La guerre du tabac frappe aussi la Suisse
Selon une enquête financée par l´OMS, les cigarettiers ont réussi à freiner les politiques de prévention du tabagisme en Suisse. Une étude plus approfondie, mandatée par l´Office fédéral de la santé publique, pourrait être lancée.
Les deux auteurs du rapport – Chung-Yol Lee et Stanton Glantz de l’université de Californie – relèvent en premier lieu la faiblesse des mesures prises contre le tabagisme en Suisse.
Selon les deux experts mandatés par l’Organisation mondiale de la santé (OMS), l’arsenal législatif régissant la vente et le marketing des produits du tabac a peu d’effets concrets. Il n’y a pas de réelle protection des non-fumeurs dans les lieux publics et les places de travail. Enfin, la taxe sur les cigarettes est la plus basse d’Europe de l’Ouest.
Pour les deux experts, les premiers responsables de cette situation sont clairement les cigarettiers et leur stratégie de lobbying terriblement efficace et souvent masquée.
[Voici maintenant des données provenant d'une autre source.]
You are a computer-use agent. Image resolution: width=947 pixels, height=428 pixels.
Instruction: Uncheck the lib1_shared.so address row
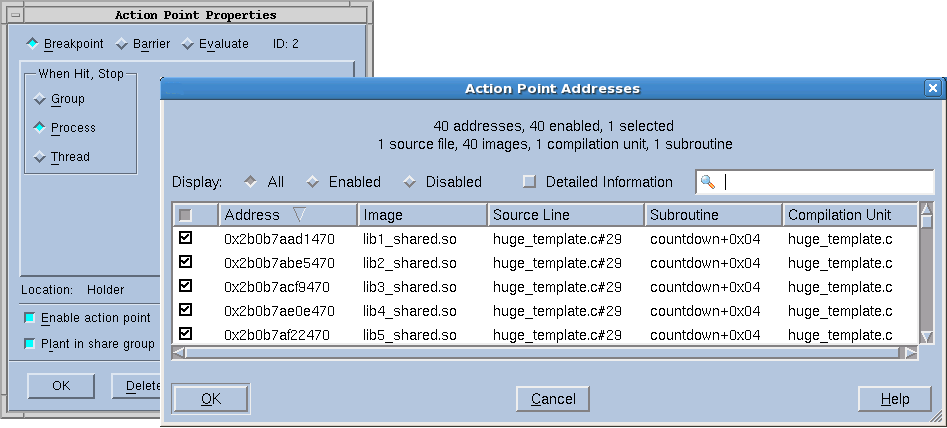[x=185, y=239]
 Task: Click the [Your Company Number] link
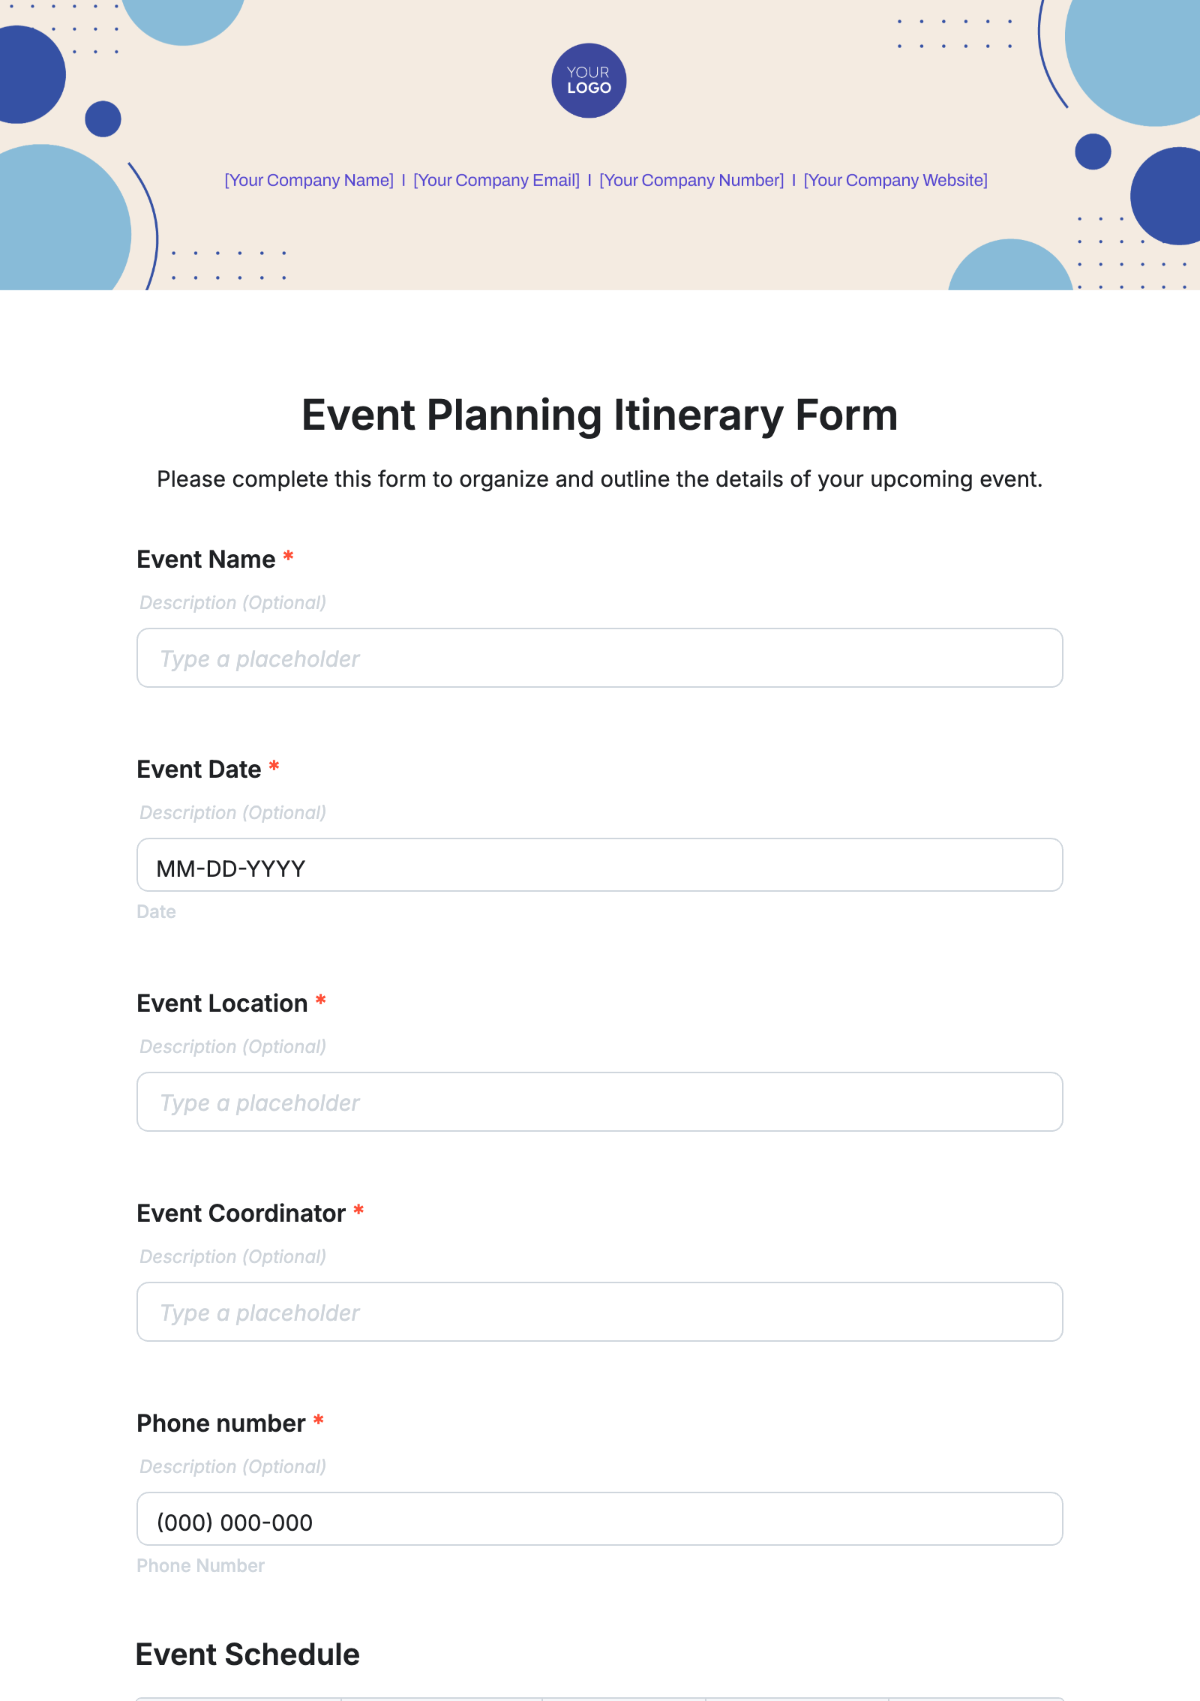[x=691, y=180]
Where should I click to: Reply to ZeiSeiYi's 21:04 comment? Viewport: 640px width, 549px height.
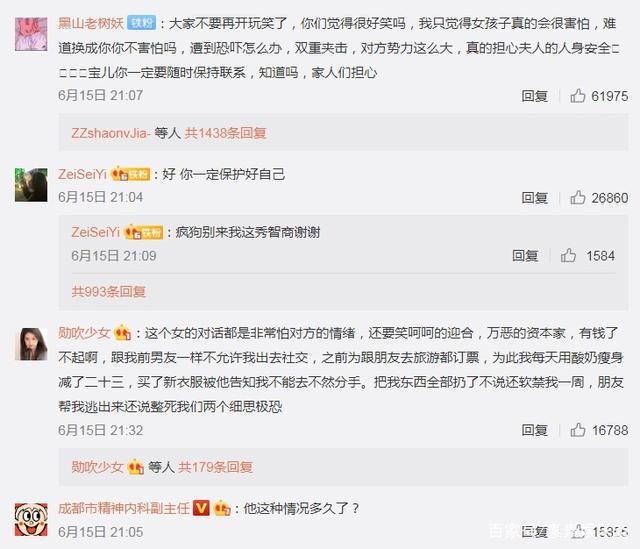[534, 198]
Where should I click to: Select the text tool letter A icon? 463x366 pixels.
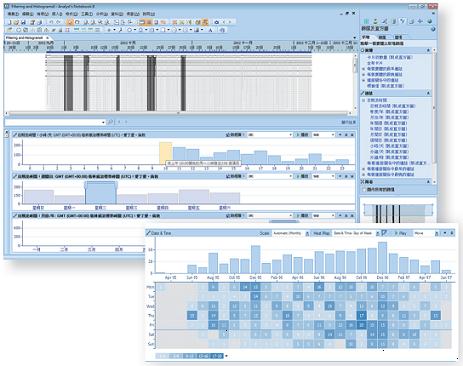tap(210, 30)
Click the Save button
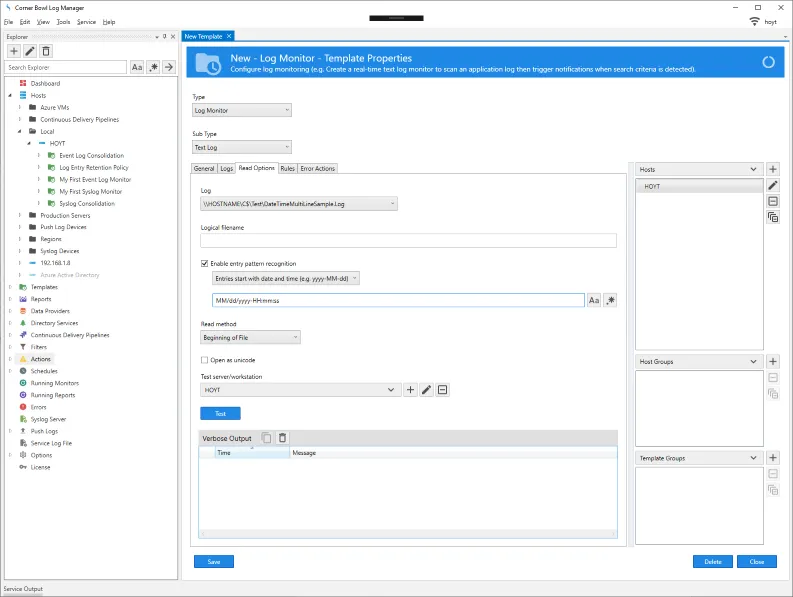This screenshot has width=793, height=597. click(213, 562)
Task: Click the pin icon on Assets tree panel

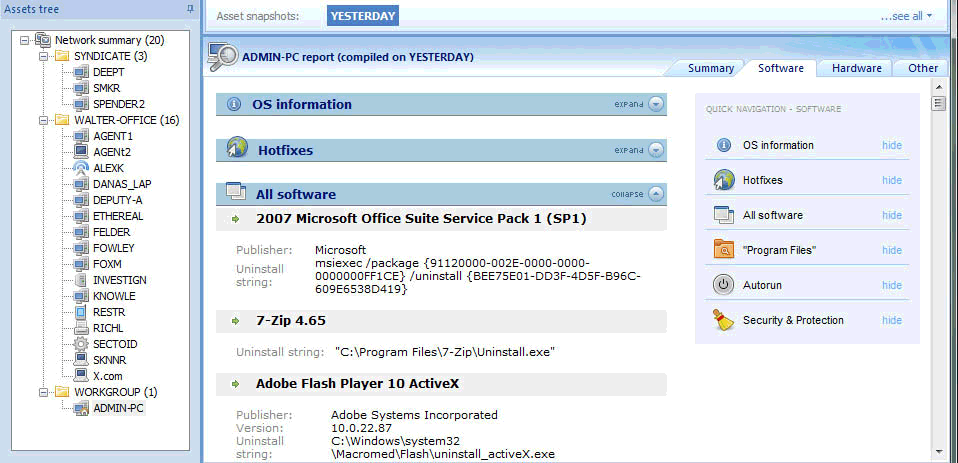Action: (x=189, y=9)
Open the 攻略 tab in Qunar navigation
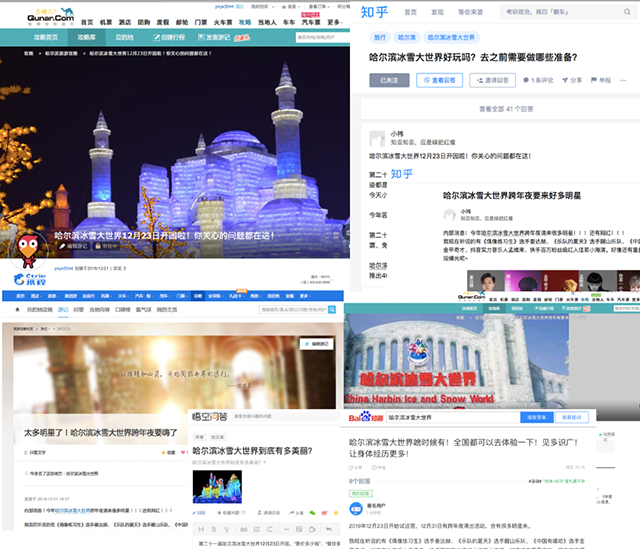Screen dimensions: 640x549 coord(242,21)
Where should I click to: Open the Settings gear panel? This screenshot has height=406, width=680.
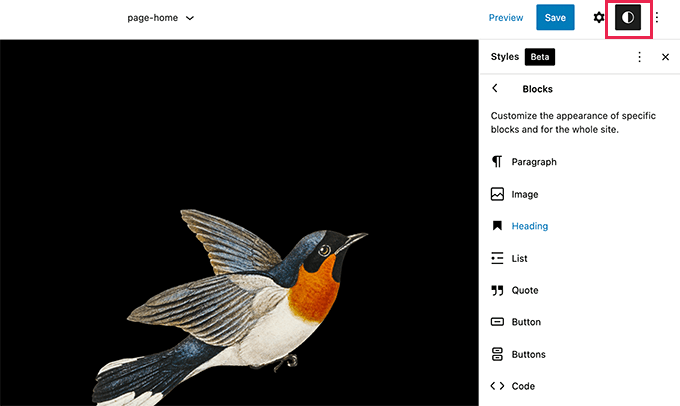(x=599, y=18)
Cette industrie dont les deux plus grosses compagnies ont leurs sièges internationaux en Suisse (Philip Morris et British American Tobacco) a en effet considéré ce pays comme «un champ de bataille clé».
Se basant sur des documents internes de l’industrie du tabac rendus publics suite à plusieurs procès aux Etats-Unis, le rapport dévoile plusieurs cas particulièrement frappants.
En 1993, les Suisses ont dû se prononcer sur deux initiatives contre la publicité en faveur de l’alcool et du tabac. Quelques semaines avant le scrutin, des sondages indiquaient qu’une majorité de Suisses étaient favorables à ces deux initiatives. Les mesures proposées ont pourtant été rejetées lors du vote.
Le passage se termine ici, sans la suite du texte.